Related papers: MoECLIP: Patch-Specialized Experts for Zero-shot Anomaly Detection

MoECLIP: Patch-Specialized Experts for Zero-shot Anomaly Detection

URL: http://arxiv.org/abs/2603.03101v2
Date: Wed, 04 Mar 2026 03:55:36 GMT
Title: MoECLIP: Patch-Specialized Experts for Zero-shot Anomaly Detection
Authors: Jun Yeong Park, JunYoung Seo, Minji Kang, Yu Rang Park,
Abstract summary: MoECLIP is a Mixture-of-Experts architecture for the Zero-Shot Anomaly Detection (ZSAD) task.<n>It achieves patch-level adaptation by dynamically routing each image patch to a specialized Low-Rank Adaptation (LoRA) expert based on its unique characteristics.
Score: 6.6626674107399495
License: http://arxiv.org/licenses/nonexclusive-distrib/1.0/
Abstract: The CLIP model's outstanding generalization has driven recent success in Zero-Shot Anomaly Detection (ZSAD) for detecting anomalies in unseen categories. The core challenge in ZSAD is to specialize the model for anomaly detection tasks while preserving CLIP's powerful generalization capability.
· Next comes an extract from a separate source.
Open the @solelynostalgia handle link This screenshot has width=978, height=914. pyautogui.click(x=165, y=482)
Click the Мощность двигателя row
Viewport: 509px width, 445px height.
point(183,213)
Existing approaches attempting to solve this challenge share the fundamental limitation of a patch-agnostic design that processes all patches monolithically without regard for their unique characteristics. To address this limitation, we propose MoECLIP, a Mixture-of-Experts (MoE) architecture for the ZSAD task, which achieves patch-level adaptation by dynamically routing each image patch to a specialized Low-Rank Adaptation (LoRA) expert based on its unique characteristics. Furthermore, to prevent functional redundancy among the LoRA experts, we introduce (1) Frozen Orthogonal Feature Separation (FOFS), which orthogonally separates the input feature space to force experts to focus on distinct information, and (2) a simplex equiangular tight frame (ETF) loss to regulate the expert outputs to form maximally equiangular representations. Comprehensive experimental results across 14 benchmark datasets spanning industrial and medical domains demonstrate that MoECLIP outperforms existing state-of-the-art methods. The code is available at https://github.com/CoCoRessa/MoECLIP.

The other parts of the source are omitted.